Stepping into the CEO position of DME Studios right after college graduation wasn’t such a stretch for me. By age 14, I had started my first company, Dyon Sound Co., a small, car-stereo installation and sales company providing car audio components for kids in my high school. I attempted to install stereo systems myself, but after eight hours of blaring car alarms, I decided my skills were best used elsewhere. I paid fellow students in the high school auto shop to do the installations and dedicated myself to marketing my business. After all, marketing is in my blood—my father is a former president of the Direct Marketing Association (DMA), and I grew up frequenting the exhibit halls at DMA conferences. In college, I was one of those strange kids who knew exactly what he wanted to do—I just wasn’t sure what industry I was going to do it in.

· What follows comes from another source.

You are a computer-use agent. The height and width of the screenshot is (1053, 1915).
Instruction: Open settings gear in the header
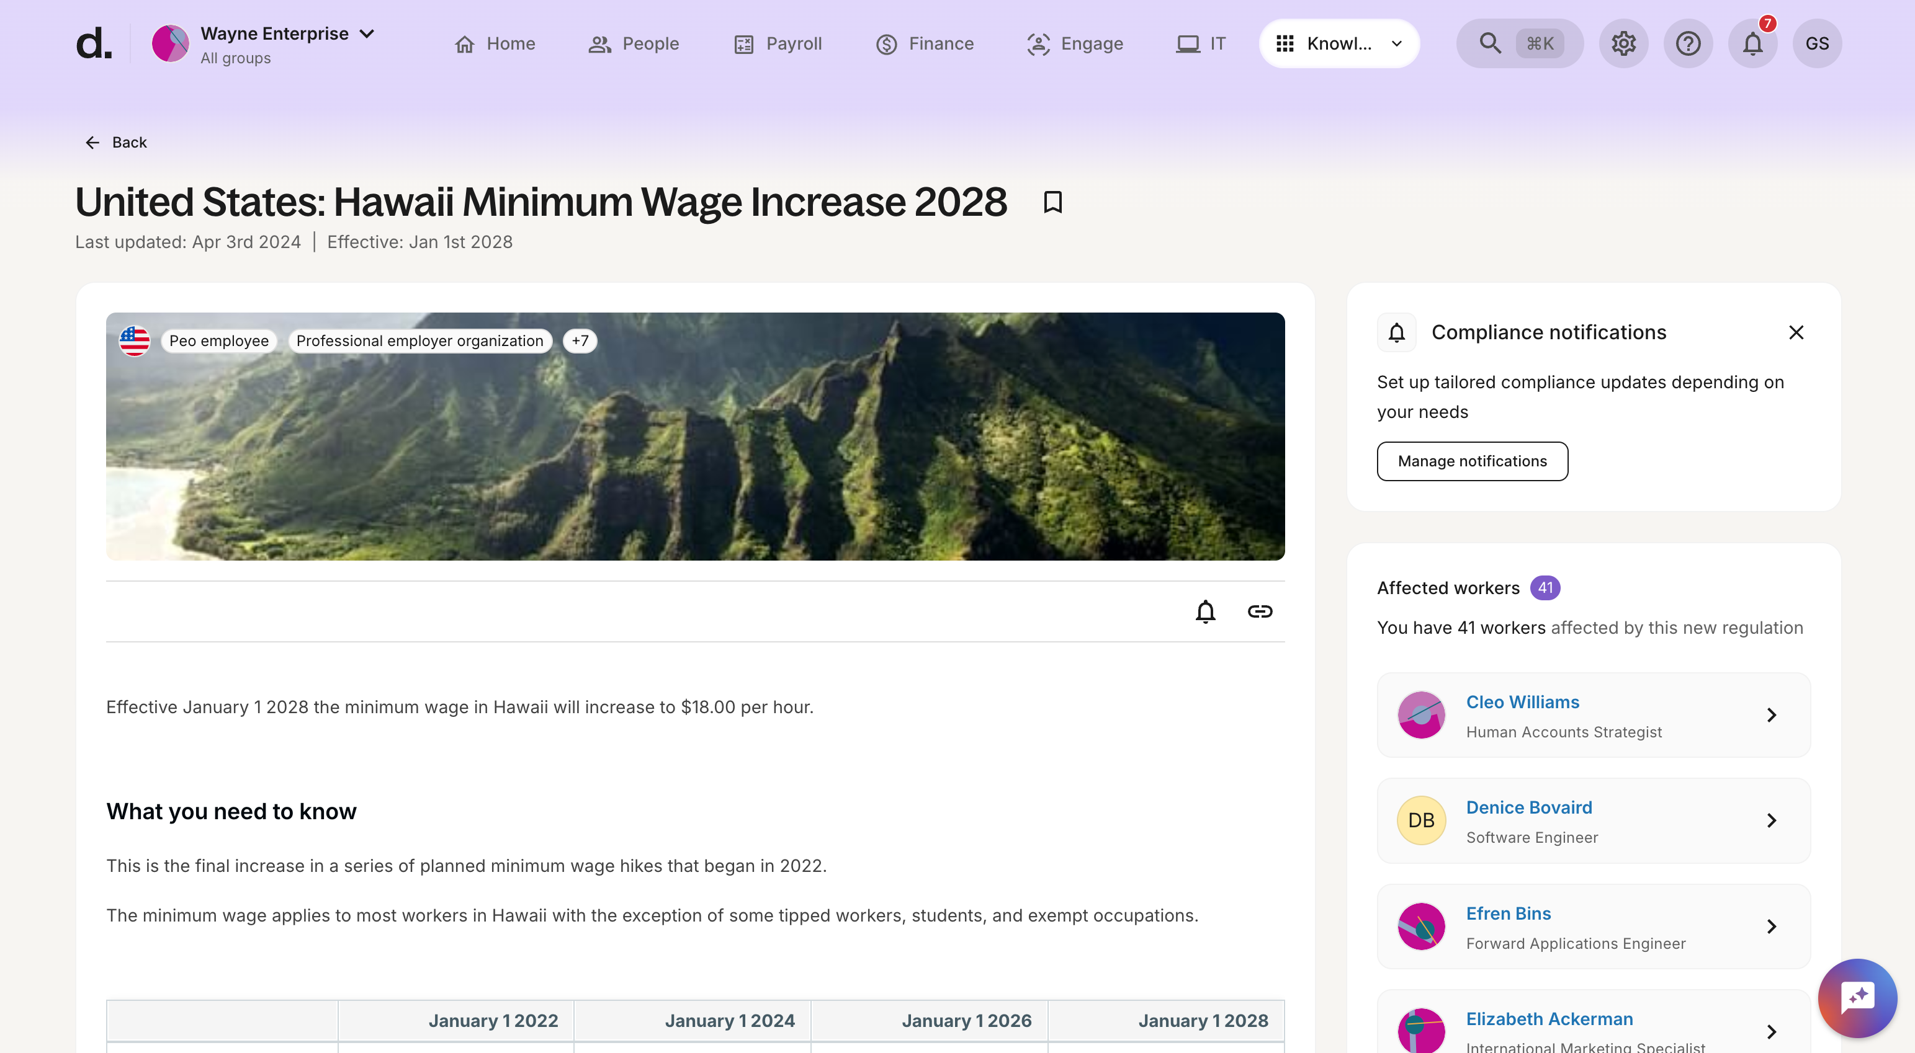(1623, 43)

I joined DME in May 2007, learning the ropes from Mike, but was given complete autonomy. My company, DME Studios—one of 12 companies in the DME family—was launched the following summer as a video-production company providing HD video content for TV and Internet. YouTube was getting big around this time, so there was an immediate demand for engaging video content on the web. I thought it was going to be an enormous business to get into, and we did have some instant success that helped us to build a reputation, especially in the direct-marketing industry. DME Studios carved out a unique niche creating personalized video microsites, providing the ultimate product placement—the viewer’s name, photos, and other personal information dynamically placed within video. But when flip cams and SLR cameras were introduced and people began to shoot their own HD videos—when the economy started to plunge and Steve Jobs declared war on Flash (one of the necessary components for our personalized video solutions)—we realized it was time to reinvent our business model and focus on developing a game changer.

Seeking advice, I shared my concerns with Mike. He said, “Ben, you know what everyone needs? Presentations. Not Powerpoint or PDFs, but something unique that hones in on what differentiates them from their competition.” The wheels started turning, and, several months later, Present4 was born. The idea behind Present4 is to cut through the clutter and quickly introduce a business and explain who they are, what they do, why they do it better than the competition, and how to engage them. It was also developed to accompany a sales presentation as the digital leave behind, accessible by any decision maker and viewable on mobile devices. The output of the Present4 program is a two minute or less multimedia presentation that combines professional voice-over, 3-D modeling, motion graphics, and sound design.

As Present4 is a lead-generation system, we use e-mail, direct mail, social media, and even outbound calls to drive someone to a landing page to view the multimedia presentation, and we can track responses at every step. This way, we become part of the client’s team. We are so confident that this business model will be successful that we’ve completely undervalued the program, because we aren’t looking to make money off the multimedia. Our clients are coming from every industry under the sun—from a local home-improvement store to the Orlando Magic to Office Depot. If you’re a video production company, you get pigeonholed into that, so now we—with a staff of 10 and a freelance network of 45—focus on being creative geniuses.

Our company is like a jet ski more than a cruise ship—we can rapidly change direction to stay ahead of the curve. Right now, we are working on a new division focused on the home-improvement industry—an industry where a lot of our communications are applicable. As new technology evolves, we will continue to adapt and innovate.